- What to work on: Which of the lines below include the word "beside"? Pull each one out.

- Pixel coordinate grounding data:
* * * *
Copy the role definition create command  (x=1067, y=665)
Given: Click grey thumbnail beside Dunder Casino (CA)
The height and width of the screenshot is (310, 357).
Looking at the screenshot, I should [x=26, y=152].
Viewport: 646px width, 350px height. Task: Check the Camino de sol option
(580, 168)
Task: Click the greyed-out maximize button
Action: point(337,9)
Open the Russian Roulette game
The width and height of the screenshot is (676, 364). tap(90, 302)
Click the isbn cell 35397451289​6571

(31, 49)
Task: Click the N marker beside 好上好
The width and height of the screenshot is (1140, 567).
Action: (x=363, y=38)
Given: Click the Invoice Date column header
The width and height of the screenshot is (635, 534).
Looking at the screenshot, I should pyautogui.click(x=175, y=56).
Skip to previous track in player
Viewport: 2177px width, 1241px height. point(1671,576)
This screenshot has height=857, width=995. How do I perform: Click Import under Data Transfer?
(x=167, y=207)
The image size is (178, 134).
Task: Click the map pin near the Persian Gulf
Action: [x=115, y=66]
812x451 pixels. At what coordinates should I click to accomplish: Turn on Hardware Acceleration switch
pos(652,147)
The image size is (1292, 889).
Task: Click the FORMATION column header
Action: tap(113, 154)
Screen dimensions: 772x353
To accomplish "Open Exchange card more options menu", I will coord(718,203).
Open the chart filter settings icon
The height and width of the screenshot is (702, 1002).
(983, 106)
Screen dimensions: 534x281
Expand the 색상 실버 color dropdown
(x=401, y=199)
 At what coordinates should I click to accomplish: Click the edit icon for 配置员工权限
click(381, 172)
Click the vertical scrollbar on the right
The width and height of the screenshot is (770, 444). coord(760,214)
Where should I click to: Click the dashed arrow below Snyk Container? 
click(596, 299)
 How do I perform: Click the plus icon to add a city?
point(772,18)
* * * *
- Answer:
Given: Click grey thumbnail beside Dunder Casino (CA)
Task: Click the N marker beside 好上好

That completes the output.